We say “how are you?” when we couldn’t care less how the other person really is. We say “fine, thank you” in response to being asked how we are, even if the answer is “well, I have this headache, and I wish I’d managed to slip away before you saw me, and I’m a little gassy today…”
We say variations of “take care!” when we take our leave of someone, even if honestly we’d rather they tripped and stubbed their toe. We say “goodbye,” which means literally “God be with ye,” regardless of whether we mean (or believe!) that.

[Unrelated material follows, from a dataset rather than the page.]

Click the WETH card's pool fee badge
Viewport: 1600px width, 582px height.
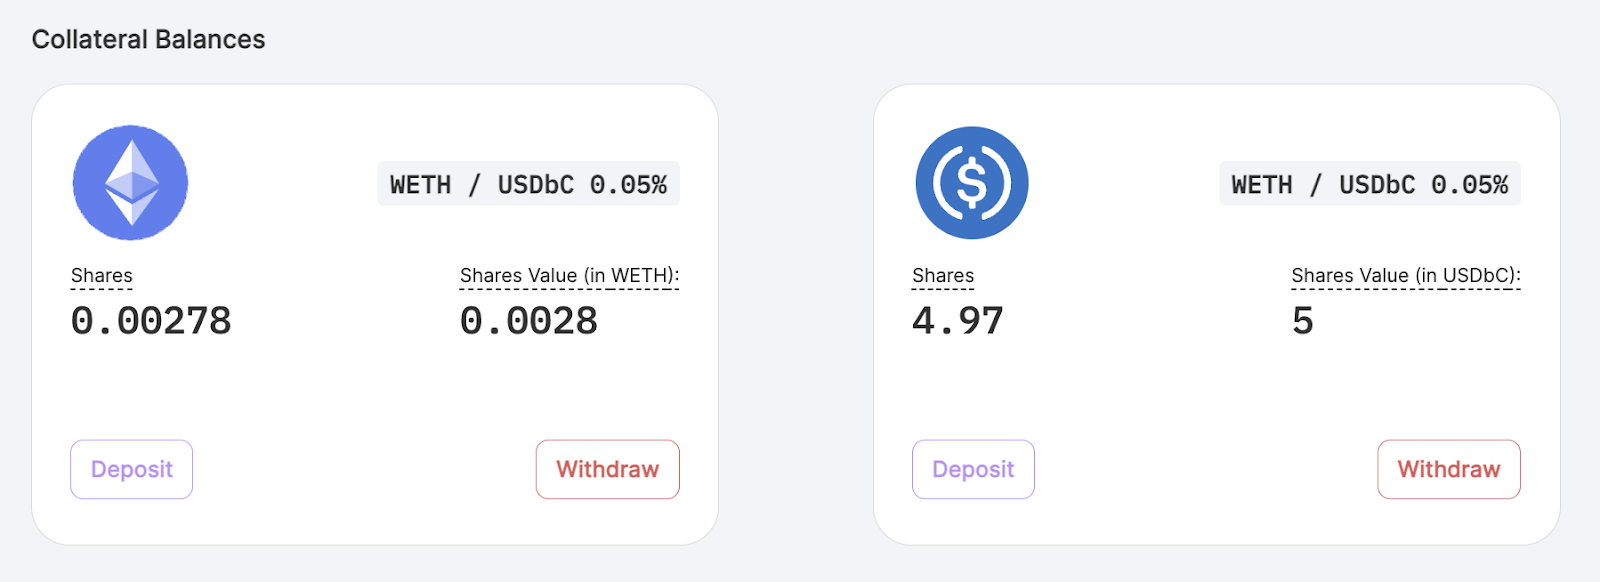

We nudge our children to “say thank you to Grandma,” even if it’s for an unwanted toy or a really hideous sweater. That’s “forcing a lie” since the child doesn’t feel thankful or grateful at ALL…but it’s important that the child express that nonexistent gratitude to Grandma.
I’m not quite sure how making a child say “I’m sorry” is forcing a lie, but making a child say “I was wrong” if he or she does not believe that what he or she did was wrong is not forcing a lie? (However, I really do like the approach of having a child say “I shouldn’t have ______. What I did was wrong.”)
Certain social insincerities and untruths are important to learn at an early age. Hopefully, the child in question will grow up to truly care “how you are” and to mean his or her apologies…but whether they mean it or not, knowing that one must SAY such things is very important.